Discussion in 'Security+' started by rfowler, Apr 16, 2009.

  1. rfowler

    rfowler New Member

    Can anyone tell me what job's I can apply for or get after completing my CompTIA Security+
  2. wagnerk
    Highly Decorated Member Award

    wagnerk aka kitkatninja Moderator


    It's a very open/vague question you're asking as you can apply for anything that you want regardless of if you meet the requirements or not. However what job you'll be able to get is a different cattle of fish. Getting a job is not only based on certifications/qualifications, but also on hardskills, softskills & previous experience/employment.

    Certifications: CITP, PGDip, BSc, HNC, LCGI, PTLLS, MCT, MCITP, MCTS, MCSE, MCSA:M, MCSA, MCDST, MCP, MTA, MCAS, MOS (Master), A+, N+, S+, ACA, VCA, etc... & 2nd Degree Black Belt
    WIP: MSc in Tech Management
  3. JamesCG

    JamesCG Bit Poster

    Ditto to what the guy above said.

    But to provide a little more information. Salary surveys tell us that the median salary for someone with Security+ is about 35-40k and job titles include information security specialist, network administrator and systems analyst. I'm getting this info from this Security+ page. Now that's not taking into account previous experience, other credentials, etc. so your mileage may vary.

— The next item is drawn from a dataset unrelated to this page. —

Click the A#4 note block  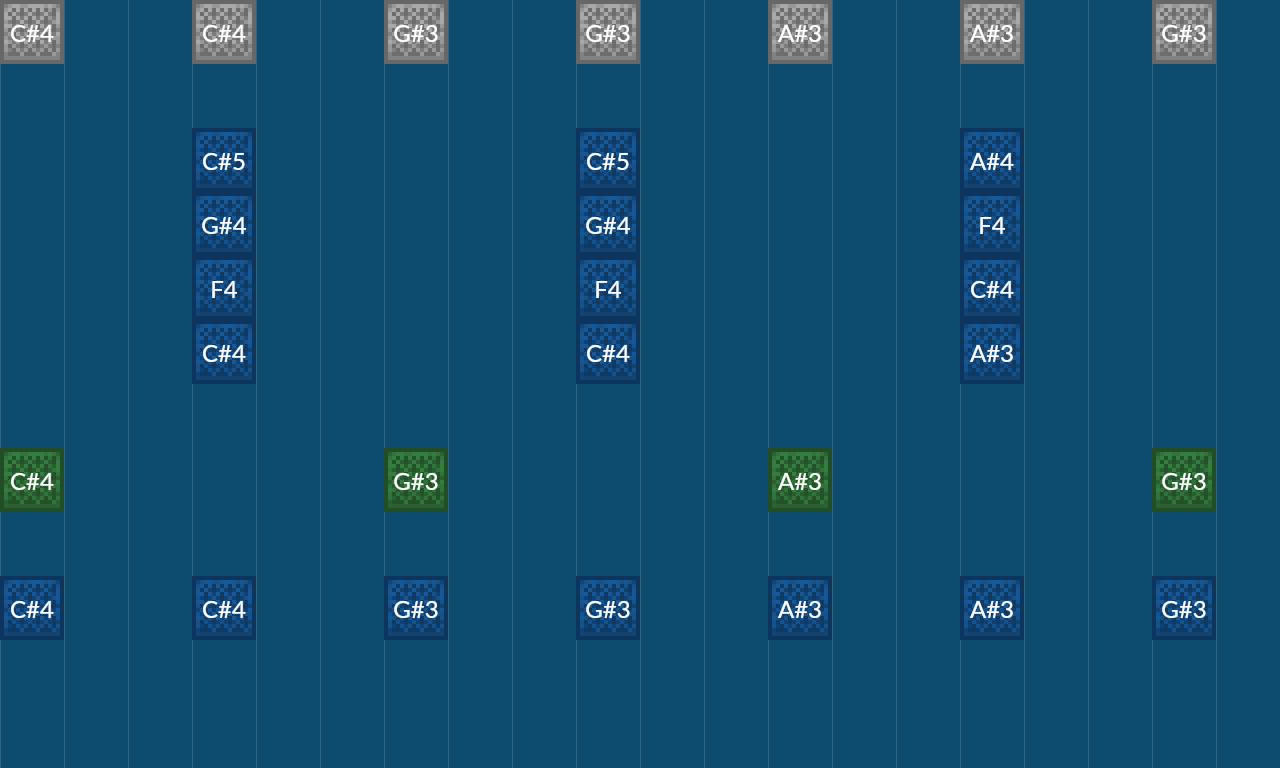(x=991, y=160)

    Also it's important to consider that security certifications are gaining a lot of momentum because companies are bringing security in-house. And Security+ is a great stepping stone toward more advanced Security certifications. So it's important to consider factors other than "What kind of job can I get with security+?"

    Hope this helps.
  4. BosonMichael
    Highly Decorated Member Award

    BosonMichael Yottabyte Poster

    The thing is... it's not the certification that gets you the 35-40K... it's the previous experience that does it. The certification just makes your CV more attractive to an employer. By itself, the certification isn't worth much without the experience to go with it.
    Certifications: CISSP, MCSE+I, MCSE: Security, MCSE: Messaging, MCDST, MCDBA, MCTS, OCP, CCNP, CCDP, CCNA Security, CCNA Voice, CNE, SCSA, Security+, Linux+, Server+, Network+, A+
    WIP: Just about everything!
  5. JK2447
    Highly Decorated Member Award 500 Likes Award

    JK2447 Petabyte Poster Administrator

    Absolutely what he said. One of the main reasons for doing a cert is to stand out from someone with comparable experience who hasn't got it.
    Certifications: BSc (Hons), HND IT, HND Computing, ITIL-F, MBCS CITP, MCP (270,290,291,293,294,298,299,410,411,412) MCTS (401,620,624,652) MCSA:Security, MCSE: Security, Security+, CPTS, VCP4, CCA (XenApp6.5), MCSA 2012, VCP5, VCP6-NV, VSP, VTSP
    WIP: AWS Certified Solutions Architect - Associate
  6. SuPaStA

    SuPaStA Nibble Poster

    I have had my Security+ now for probably 5 years but have never once seen a job looking for it.
    Certifications: CCNA,MCSE,ITIL,Server+,Security+,N+...
  7. Willk83

    Willk83 New Member

    On it's own it means very little but coupled with other certs and experience it can really increase your relevance
  8. Shinigami

    Shinigami Megabyte Poster

    The way I see it, it's not the Security+ cert that's of any use, but the actual study material that raises awareness on computer related Security issues.

    As a newbie to the IT field, having the cert won't help you out, but as someone with a few years of experience under the belt, it can help you get into a few jobs that may typically be out of ones reach otherwise.
    Certifications: MCSE, MCITP, MCDST, MOS, CIW, Comptia
    WIP: Win7/Lync2010/MCM
  9. RonDon11

    RonDon11 New Member

    Security+ is designed for networking professionals. In addition to some on-the-job networking experience it can signal to employers that you have a focus on Security. It's good for getting networking jobs that have security related responsibilities, which typically would pay better than normal network admin jobs.

    But as others pointed out, Sec+ means very little on it's own.